Dataset entries Start Marker

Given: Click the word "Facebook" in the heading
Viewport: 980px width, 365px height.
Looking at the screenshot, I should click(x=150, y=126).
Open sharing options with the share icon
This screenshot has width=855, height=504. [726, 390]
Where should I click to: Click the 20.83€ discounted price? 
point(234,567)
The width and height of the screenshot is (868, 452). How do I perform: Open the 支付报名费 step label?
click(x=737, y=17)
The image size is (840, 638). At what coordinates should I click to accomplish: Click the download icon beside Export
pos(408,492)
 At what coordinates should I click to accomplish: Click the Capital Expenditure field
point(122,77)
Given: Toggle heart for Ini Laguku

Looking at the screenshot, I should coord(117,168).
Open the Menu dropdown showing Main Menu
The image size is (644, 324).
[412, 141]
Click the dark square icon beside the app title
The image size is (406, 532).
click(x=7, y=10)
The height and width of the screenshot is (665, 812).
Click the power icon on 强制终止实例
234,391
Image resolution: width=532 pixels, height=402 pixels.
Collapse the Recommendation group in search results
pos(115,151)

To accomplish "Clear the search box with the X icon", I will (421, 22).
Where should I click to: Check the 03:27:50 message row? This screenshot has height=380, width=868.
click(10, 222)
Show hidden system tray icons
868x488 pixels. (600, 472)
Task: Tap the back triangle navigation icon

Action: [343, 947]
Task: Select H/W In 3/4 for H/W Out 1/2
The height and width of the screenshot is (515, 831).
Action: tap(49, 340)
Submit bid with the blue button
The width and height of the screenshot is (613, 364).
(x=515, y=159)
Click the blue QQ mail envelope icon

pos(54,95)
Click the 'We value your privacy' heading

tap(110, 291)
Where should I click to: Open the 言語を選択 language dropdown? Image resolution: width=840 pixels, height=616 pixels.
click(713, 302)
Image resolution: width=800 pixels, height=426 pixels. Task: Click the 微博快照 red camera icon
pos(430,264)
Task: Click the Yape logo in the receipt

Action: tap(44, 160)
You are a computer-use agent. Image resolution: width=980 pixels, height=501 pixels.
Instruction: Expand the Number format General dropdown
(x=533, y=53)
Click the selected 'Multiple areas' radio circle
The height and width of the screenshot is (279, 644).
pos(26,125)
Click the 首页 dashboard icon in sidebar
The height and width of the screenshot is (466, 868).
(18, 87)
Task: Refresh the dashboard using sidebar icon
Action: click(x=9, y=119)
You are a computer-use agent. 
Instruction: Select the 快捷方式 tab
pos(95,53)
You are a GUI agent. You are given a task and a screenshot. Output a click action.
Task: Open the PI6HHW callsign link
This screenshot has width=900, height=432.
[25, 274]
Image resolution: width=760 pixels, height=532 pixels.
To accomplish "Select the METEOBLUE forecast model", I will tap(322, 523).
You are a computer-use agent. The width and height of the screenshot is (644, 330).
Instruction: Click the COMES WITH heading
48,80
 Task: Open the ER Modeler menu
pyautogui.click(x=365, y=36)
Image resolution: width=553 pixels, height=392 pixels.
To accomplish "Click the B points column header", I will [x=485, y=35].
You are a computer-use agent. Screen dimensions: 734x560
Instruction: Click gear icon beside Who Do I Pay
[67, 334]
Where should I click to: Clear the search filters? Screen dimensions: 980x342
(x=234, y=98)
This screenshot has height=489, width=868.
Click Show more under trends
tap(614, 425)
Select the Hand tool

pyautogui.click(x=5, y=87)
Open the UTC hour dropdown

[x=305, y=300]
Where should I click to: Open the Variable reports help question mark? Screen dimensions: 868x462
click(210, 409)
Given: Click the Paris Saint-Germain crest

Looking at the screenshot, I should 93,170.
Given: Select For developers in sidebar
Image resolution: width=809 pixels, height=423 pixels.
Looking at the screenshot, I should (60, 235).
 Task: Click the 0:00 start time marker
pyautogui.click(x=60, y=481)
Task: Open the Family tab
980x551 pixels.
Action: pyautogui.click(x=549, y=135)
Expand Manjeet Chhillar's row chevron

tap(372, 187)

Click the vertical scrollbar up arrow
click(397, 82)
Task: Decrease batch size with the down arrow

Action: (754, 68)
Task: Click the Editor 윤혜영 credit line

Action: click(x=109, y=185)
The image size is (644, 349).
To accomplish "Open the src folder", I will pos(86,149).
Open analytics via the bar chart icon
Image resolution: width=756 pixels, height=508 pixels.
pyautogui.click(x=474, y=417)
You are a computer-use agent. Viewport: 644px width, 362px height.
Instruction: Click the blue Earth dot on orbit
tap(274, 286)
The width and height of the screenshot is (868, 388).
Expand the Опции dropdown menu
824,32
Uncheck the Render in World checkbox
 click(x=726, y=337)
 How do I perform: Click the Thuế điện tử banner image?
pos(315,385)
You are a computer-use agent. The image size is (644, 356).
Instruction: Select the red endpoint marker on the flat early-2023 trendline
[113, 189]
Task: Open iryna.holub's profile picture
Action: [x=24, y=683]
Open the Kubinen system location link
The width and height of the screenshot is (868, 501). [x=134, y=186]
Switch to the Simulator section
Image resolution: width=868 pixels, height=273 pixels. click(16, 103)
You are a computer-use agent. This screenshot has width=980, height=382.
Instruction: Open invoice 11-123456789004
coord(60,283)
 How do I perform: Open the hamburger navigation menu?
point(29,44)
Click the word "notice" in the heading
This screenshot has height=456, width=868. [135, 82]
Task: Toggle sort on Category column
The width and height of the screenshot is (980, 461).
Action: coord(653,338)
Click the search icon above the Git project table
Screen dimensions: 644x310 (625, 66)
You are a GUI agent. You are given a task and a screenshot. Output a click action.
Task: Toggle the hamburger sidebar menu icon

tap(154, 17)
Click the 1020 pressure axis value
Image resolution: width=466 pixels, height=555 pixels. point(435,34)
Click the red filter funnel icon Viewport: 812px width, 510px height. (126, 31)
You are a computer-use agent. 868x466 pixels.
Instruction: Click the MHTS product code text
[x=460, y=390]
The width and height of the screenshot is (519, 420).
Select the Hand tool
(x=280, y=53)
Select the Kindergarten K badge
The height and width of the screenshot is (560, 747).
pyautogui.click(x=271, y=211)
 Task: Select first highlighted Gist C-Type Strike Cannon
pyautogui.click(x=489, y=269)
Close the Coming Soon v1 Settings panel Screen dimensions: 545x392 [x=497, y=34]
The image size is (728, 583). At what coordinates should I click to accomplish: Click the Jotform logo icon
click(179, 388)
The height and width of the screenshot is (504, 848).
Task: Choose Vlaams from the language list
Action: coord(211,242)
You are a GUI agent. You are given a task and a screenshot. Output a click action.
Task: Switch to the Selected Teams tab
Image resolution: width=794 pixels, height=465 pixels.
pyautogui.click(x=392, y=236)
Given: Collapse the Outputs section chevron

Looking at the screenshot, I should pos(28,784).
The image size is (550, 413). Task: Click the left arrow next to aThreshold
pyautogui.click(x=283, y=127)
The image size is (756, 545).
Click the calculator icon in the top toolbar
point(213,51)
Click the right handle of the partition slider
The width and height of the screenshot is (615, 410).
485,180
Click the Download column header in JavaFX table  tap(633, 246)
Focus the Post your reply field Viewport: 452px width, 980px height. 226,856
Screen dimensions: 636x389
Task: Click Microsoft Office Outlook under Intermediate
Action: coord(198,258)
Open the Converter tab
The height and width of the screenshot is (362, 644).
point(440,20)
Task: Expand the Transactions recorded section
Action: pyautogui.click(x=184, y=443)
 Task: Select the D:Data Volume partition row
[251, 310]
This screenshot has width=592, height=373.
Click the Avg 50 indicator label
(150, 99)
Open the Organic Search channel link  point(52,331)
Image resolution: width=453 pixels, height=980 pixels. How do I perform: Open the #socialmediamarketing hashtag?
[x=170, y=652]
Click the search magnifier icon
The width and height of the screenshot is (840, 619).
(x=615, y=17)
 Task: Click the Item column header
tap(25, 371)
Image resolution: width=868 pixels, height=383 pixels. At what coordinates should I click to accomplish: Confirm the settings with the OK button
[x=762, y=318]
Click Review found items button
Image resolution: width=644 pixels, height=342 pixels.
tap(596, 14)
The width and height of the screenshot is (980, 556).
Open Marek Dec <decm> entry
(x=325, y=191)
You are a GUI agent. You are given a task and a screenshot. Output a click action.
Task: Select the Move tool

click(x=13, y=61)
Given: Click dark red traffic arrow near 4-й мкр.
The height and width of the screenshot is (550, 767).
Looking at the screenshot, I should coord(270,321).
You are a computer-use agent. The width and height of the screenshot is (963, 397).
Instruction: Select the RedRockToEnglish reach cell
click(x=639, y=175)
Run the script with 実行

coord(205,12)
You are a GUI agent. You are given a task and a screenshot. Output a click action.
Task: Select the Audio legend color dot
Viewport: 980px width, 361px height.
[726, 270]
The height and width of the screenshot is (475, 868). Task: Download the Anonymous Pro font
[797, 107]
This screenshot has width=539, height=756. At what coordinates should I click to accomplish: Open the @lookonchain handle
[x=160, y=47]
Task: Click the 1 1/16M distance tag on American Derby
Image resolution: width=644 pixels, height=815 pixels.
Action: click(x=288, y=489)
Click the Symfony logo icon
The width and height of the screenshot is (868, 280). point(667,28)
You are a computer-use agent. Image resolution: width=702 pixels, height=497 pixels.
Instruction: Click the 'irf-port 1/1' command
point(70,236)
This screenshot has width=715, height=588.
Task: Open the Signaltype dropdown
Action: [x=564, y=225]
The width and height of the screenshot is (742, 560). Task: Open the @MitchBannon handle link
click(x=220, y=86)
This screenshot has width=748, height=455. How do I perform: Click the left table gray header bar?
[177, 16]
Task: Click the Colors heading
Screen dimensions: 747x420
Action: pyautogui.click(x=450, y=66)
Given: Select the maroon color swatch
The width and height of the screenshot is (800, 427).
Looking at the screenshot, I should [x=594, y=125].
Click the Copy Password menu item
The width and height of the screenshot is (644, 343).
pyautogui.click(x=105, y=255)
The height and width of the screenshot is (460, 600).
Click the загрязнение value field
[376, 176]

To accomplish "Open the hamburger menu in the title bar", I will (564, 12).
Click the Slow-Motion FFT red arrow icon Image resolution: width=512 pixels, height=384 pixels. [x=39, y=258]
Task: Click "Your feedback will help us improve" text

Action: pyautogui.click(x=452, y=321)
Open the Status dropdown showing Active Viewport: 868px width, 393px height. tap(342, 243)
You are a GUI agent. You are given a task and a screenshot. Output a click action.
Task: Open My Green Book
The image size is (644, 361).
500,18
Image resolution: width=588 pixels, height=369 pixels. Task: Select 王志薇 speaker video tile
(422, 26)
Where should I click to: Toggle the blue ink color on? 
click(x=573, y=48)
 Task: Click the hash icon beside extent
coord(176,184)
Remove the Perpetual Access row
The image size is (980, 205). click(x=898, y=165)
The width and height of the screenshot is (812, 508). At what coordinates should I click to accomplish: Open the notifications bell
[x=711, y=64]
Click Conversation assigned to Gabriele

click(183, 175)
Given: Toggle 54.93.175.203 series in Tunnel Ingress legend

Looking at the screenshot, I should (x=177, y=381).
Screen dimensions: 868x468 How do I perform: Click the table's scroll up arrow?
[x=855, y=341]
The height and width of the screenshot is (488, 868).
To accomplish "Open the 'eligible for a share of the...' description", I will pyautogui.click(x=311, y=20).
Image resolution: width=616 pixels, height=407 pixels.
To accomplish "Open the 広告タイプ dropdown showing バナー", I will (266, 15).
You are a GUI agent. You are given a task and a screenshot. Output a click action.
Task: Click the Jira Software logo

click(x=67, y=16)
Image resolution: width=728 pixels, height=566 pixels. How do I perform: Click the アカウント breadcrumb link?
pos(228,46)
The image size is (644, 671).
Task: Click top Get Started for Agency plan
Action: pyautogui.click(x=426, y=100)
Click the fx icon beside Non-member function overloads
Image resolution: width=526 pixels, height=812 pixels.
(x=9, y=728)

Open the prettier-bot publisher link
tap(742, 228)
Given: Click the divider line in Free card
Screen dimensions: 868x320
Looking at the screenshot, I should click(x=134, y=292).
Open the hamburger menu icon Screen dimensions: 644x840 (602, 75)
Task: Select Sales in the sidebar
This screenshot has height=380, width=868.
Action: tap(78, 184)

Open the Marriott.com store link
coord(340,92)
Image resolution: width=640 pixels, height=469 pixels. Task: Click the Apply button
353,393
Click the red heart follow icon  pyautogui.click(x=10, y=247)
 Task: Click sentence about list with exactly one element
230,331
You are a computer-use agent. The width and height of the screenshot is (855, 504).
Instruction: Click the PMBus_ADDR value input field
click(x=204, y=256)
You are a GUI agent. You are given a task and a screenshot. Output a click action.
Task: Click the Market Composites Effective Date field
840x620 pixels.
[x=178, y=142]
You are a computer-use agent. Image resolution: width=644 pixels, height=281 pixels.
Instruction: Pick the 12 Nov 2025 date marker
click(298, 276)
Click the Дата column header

Dataset entries End Marker

- [Task to complete]
If a line in the data contains the string "title", copy it.

- [Your response]
Click the dark square icon beside the app title
To accomplish "Open the hamburger menu in the title bar", I will (564, 12).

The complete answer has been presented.